RGC activity was recorded extracellularly (Multiclamp 700B amplifier; Molecular Devices, Sunnyvale, CA), and the signals were digitized at 10 kHz (Digidata 1322 and pClamp 9; Molecular Devices). Recording electrodes were filled with 2 M NaCl and had resistances ranging from 2 to 20 MΩ. Glass micropipettes for local drug application had tip openings between 1 and 2 μm and were filled with solutions containing 400 μM to 10 mM glutamate dissolved in Ames medium. Recording and drug pipettes were manipulated into the tissue by using two robotic micropositioners (MP285; Sutter Instruments, Novato, CA). Microscopic visualization was achieved with a fixed-stage, water-immersion video microscope on a motorized base (BX51; Olympus, Center Valley, PA and MT-500; Sutter Instruments). A high-speed, infrared-sensitive, progressive-scan CCD camera was used to visualize the retinal preparation with an invisible 800-nm light (Sensicam QE camera; Cooke Corp., Romulus, MI, with Camware video capture software; PCO Imaging, Kelheim, Germany). Visual stimuli were delivered into the microscope's afocal optical path with a digital video projector with 800 × 600-pixel resolution (Samsung, Ridgefield Park, NJ), controlled via a digital video pattern generator (VSG 2/3; Cambridge Systems, Kent, UK). Images of electrode positions were captured to determine the distances between recording and drug application sites. The drugs were applied with a pressure ejection module (PPM-2; Neuro Phore BH-2; Harvard Apparatus, Holliston, MA). In the first set of experiments on the retinas from Sprague-Dawley rats, glutamate was applied at the surface of the retina just above the ganglion cell layer. In the second set of experiments on retinas from Sprague-Dawley and S334ter-4 rats, glutamate was applied with the tip of the electrode 15 to 20 μm below the retinal surface.

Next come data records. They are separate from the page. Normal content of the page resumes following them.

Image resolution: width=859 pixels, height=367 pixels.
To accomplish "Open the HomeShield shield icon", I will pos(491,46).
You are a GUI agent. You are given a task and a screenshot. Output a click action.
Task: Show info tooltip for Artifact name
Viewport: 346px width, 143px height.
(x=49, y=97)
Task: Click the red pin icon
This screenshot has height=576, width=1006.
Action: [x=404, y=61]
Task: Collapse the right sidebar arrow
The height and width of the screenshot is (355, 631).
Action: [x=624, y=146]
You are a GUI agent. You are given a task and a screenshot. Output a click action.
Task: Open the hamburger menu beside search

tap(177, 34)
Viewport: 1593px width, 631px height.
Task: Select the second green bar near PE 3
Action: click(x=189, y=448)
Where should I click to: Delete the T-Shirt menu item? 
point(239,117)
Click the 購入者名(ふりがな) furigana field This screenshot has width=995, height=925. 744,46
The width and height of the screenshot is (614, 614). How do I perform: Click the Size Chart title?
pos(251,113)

Retinal ganglion cell responses to brief full-field illumination were classified as ON, OFF, or unresponsive. The dependence of RGC responses on the duration and interejection interval of pressure-puffed glutamate solutions were characterized. Glutamate was applied after recording at least 2 seconds of background activity, and the same parameters were repeated sequentially 20 times. The interval between the start of each trial was 10 seconds. Response latencies were determined from the onset of the command pulse to the first spike of responses, when the cells exhibited low spontaneous rates. In cells with sustained spontaneous firing activity, response latency was defined as the time from the ejection command pulse to the first bin in peristimulus histograms that exceeded background activity.
Pressure applied to the drug pipette was measured at the output of the PPM-2 outlet and digitized simultaneously with recordings. The pressure pulse for drug application initially increased exponentially from baseline after a fixed 9-ms electronic switching delay from the command pulse onset (
Fig. 1). The area under the pressure versus time curve increased approximately linearly with ejection duration (
Fig. 1; A4), within the range of the durations tested (50–400 ms). The spatial spread of ejection solutions within the retina was characterized after physiological recordings were completed using epifluorescent imaging (FITC excitation/emission filter) of 0.01% fluorescein included in the ejection solution. Epifluorescence images were sequentially collected at rates of 5 to 10 frame/s, and differential fluorescence (Δf/f) images were computed by subtracting a pre-ejection baseline control image, offline (
Fig. 2).
Data are expressed as means ± standard errors (SE). Comparisons between groups were statistically examined with Student's t-tests and multiple factor ANOVA. Significance levels were set at P = 0.05.